October 02, 2008
A reward for risk and failure
Cato's Daniel Mitchell makes the case against the bailout:
The bailout will encourage imprudent risk in the future. The debacles at Fannie Mae and Freddie Mac, as well as the savings & loan failures from the late 1980s/early 1990s, are compelling examples of the negative economic consequences that occur when profits are privatized but losses are socialized. Faced with this perverse incentive structure, people engage in riskier behavior (analogously, if you are in Vegas, and somebody else is going to cover your losses, you obviously have an incentive to make bigger bets). A bailout would extend this risky behavior to the whole financial system, if not the entire economy.[...]

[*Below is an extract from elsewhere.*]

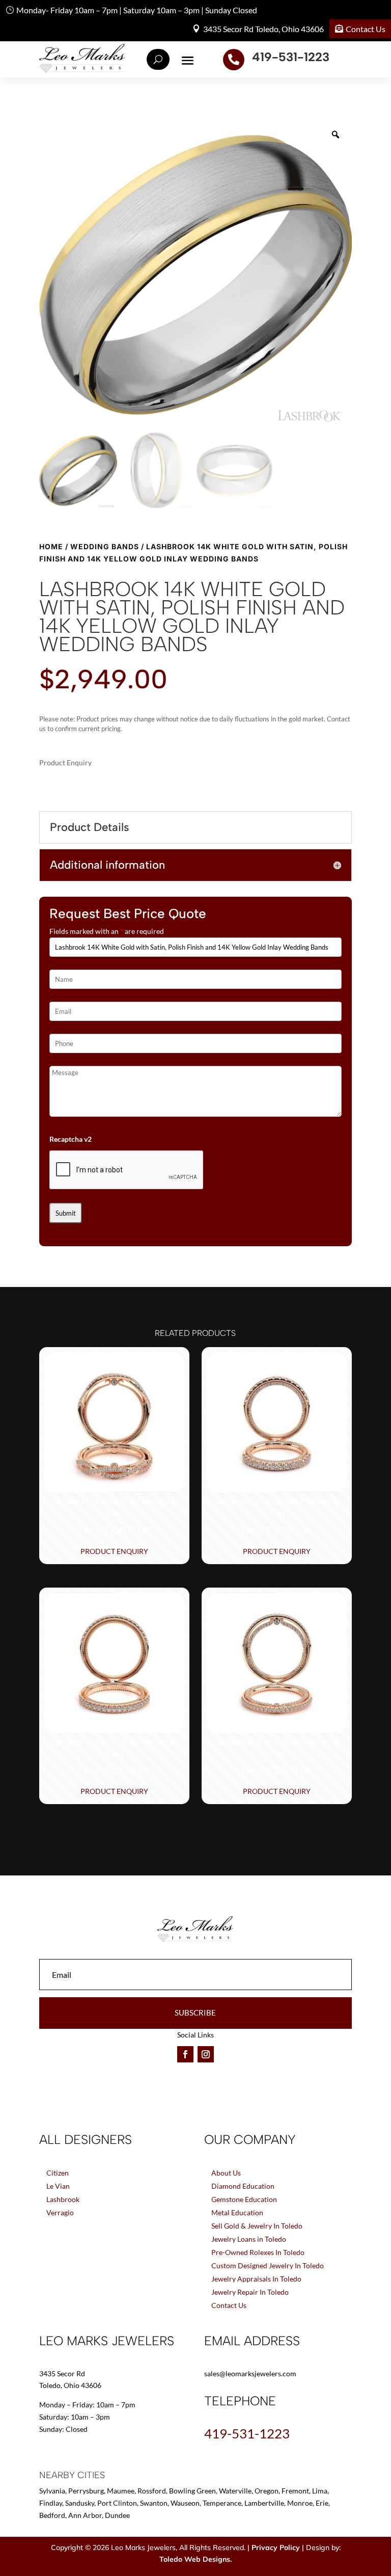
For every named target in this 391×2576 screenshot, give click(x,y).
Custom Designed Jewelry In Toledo (267, 2265)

The bailout repeats the mistakes Japan made in the 1990s. There are several historical episodes that indicate the dangers of government intervention to prop up a bubble. Japan faced a similar situation at the end of the 1980s, with real estate prices rising to absurd levels. The bubble then burst, but rather than let market forces operate, Japanese politicians sought to prop up both insolvent institution and asset prices. This interfered with the orderly reallocation of labor and capital, created considerable uncertainty, and contributed to a “lost decade” of economic stagnation. Another worrisome parallel is what happened during the 1930s. Policy mistakes such as protectionism (Hoover), higher tax rates (Hoover and Roosevelt), increased government spending (Hoover and Roosevelt), and increased intervention (Hoover and Roosevelt), helped turn a stock-market correction into the Great Depression.
Damian P.
Update: Brian Doherty compares the bailout debate with the run-up to the invasion of Iraq, but I also think the parallels to the 1992 Charlottetown Accord debate - and, more recently, campaigns to pass a constitution for the European Union - are striking. Basically, you have most mainstream politicians, media outlets and commentators on one side, lined up against the far right, the far left - and, it turns out, the people.
The biggest difference, obviously, is that the bailout is not being put to a referendum.